What you will do >> Print each of the entries exactly, leaving nothing out.

Information >>

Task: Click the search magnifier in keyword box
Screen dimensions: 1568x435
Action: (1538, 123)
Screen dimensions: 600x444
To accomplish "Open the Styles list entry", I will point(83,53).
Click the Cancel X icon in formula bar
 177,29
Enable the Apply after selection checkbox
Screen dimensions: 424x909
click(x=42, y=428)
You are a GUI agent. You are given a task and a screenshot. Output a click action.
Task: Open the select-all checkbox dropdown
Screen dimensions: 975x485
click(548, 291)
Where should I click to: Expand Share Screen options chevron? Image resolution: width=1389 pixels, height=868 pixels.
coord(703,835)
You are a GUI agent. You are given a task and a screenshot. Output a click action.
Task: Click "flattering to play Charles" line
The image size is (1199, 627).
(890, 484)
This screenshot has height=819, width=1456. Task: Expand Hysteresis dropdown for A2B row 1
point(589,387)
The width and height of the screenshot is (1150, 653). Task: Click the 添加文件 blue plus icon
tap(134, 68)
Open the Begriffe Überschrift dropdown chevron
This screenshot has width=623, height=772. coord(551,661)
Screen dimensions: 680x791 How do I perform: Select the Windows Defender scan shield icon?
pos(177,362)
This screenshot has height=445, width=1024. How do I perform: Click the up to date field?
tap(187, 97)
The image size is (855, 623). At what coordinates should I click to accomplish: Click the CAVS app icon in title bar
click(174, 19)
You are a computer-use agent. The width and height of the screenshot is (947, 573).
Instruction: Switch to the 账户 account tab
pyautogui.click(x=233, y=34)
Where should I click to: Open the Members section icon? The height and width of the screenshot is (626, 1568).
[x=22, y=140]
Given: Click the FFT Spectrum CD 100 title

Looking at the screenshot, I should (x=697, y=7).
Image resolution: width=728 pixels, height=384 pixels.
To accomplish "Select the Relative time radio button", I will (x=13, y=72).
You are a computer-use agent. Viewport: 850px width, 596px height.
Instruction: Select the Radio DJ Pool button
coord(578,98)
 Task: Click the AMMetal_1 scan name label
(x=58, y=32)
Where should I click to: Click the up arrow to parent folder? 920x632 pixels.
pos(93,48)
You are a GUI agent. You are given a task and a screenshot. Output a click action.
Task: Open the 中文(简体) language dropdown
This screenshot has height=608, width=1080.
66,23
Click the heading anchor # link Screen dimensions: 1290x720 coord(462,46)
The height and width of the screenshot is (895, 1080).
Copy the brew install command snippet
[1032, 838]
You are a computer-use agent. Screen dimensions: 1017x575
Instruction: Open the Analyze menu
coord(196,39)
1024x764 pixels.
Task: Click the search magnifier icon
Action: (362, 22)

Exercise answer >>
Task: Click the search magnifier in keyword box
Screen dimensions: 1568x435
Action: (1538, 123)
Screen dimensions: 600x444
To accomplish "Open the Styles list entry", I will point(83,53).
Click the Cancel X icon in formula bar
 177,29
Enable the Apply after selection checkbox
Screen dimensions: 424x909
click(x=42, y=428)
You are a GUI agent. You are given a task and a screenshot. Output a click action.
Task: Open the select-all checkbox dropdown
Screen dimensions: 975x485
click(548, 291)
Where should I click to: Expand Share Screen options chevron? Image resolution: width=1389 pixels, height=868 pixels.
coord(703,835)
You are a GUI agent. You are given a task and a screenshot. Output a click action.
Task: Click "flattering to play Charles" line
The image size is (1199, 627).
(890, 484)
This screenshot has height=819, width=1456. Task: Expand Hysteresis dropdown for A2B row 1
point(589,387)
The width and height of the screenshot is (1150, 653). Task: Click the 添加文件 blue plus icon
tap(134, 68)
Open the Begriffe Überschrift dropdown chevron
This screenshot has width=623, height=772. coord(551,661)
Screen dimensions: 680x791 How do I perform: Select the Windows Defender scan shield icon?
pos(177,362)
This screenshot has height=445, width=1024. How do I perform: Click the up to date field?
tap(187, 97)
The image size is (855, 623). At what coordinates should I click to accomplish: Click the CAVS app icon in title bar
click(174, 19)
You are a computer-use agent. The width and height of the screenshot is (947, 573).
Instruction: Switch to the 账户 account tab
pyautogui.click(x=233, y=34)
Where should I click to: Open the Members section icon? The height and width of the screenshot is (626, 1568).
[x=22, y=140]
Given: Click the FFT Spectrum CD 100 title

Looking at the screenshot, I should (x=697, y=7).
Image resolution: width=728 pixels, height=384 pixels.
To accomplish "Select the Relative time radio button", I will (x=13, y=72).
You are a computer-use agent. Viewport: 850px width, 596px height.
Instruction: Select the Radio DJ Pool button
coord(578,98)
 Task: Click the AMMetal_1 scan name label
(x=58, y=32)
Where should I click to: Click the up arrow to parent folder? 920x632 pixels.
pos(93,48)
You are a GUI agent. You are given a task and a screenshot. Output a click action.
Task: Open the 中文(简体) language dropdown
This screenshot has height=608, width=1080.
66,23
Click the heading anchor # link Screen dimensions: 1290x720 coord(462,46)
The height and width of the screenshot is (895, 1080).
Copy the brew install command snippet
[1032, 838]
You are a computer-use agent. Screen dimensions: 1017x575
Instruction: Open the Analyze menu
coord(196,39)
1024x764 pixels.
Task: Click the search magnifier icon
Action: (362, 22)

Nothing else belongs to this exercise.